Hi team, I wanted to fuziness for the purpose of finding the words with minor spelling mistakes.
The query I am using is
{
"query": {
"bool": {
"must": [
{
"match": {
"respondent_name.text":{
"query": "Surender",
"fuzziness": "2"
}
}
},
{
"match": {
"cnr":"WBCS020024922021"
}
}
]
}
}
}
Where the document I wanted to find is:
{
.....
"cnr": "WBCS020024922021",
"respondent_name": [
"SURENDRA @ SURENDRA "
],
....
}
Mapping:
"cnr": {
"type": "keyword"
},
"respondent_name": {
"type": "keyword",
"fields": {
"text": {
"type": "text",
"analyzer": "respondent_name_analyzer",
"search_analyzer": "respondent_name_search_analyzer"
},
"phonetic": {
"type": "text",
"analyzer": "name_phonetics_analyzer",
"search_analyzer": "name_phonetics_analyzer"
}
},
"copy_to": [
"global_content"
]
}
Settings:
"respondent_name_analyzer": {
"tokenizer": "standard",
"filter": [
"word_delimiter_graph",
"lowercase",
"respondent_name_edgegram_filter",
"remove_duplicates"
]
},
"respondent_name_search_analyzer": {
"tokenizer": "standard",
"filter": [
"word_delimiter_graph",
"lowercase",
"remove_duplicates"
]
}
Doing the same query in an index with 200 million documents, I am unable to fetch the document, but doing the query in an index with similar mapping and settings having less documents(<1000) is providing the result.

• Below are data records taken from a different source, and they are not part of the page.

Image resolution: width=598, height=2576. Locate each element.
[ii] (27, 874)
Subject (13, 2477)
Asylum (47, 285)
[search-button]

Note: The document I wanted to query is available in both the indexes, also I have verified by querying only CNR and it gives the result in both.
In broader view: I wanted to get the results of Surendra while querying Surender, I am not interested to use edge_gram or ngram as that gives more false positives.
One thing I noticed is if I query "Surendar" instead of "Surender" it's providing the result, I am totally confused why it's not providing the result when I am querying with Surender.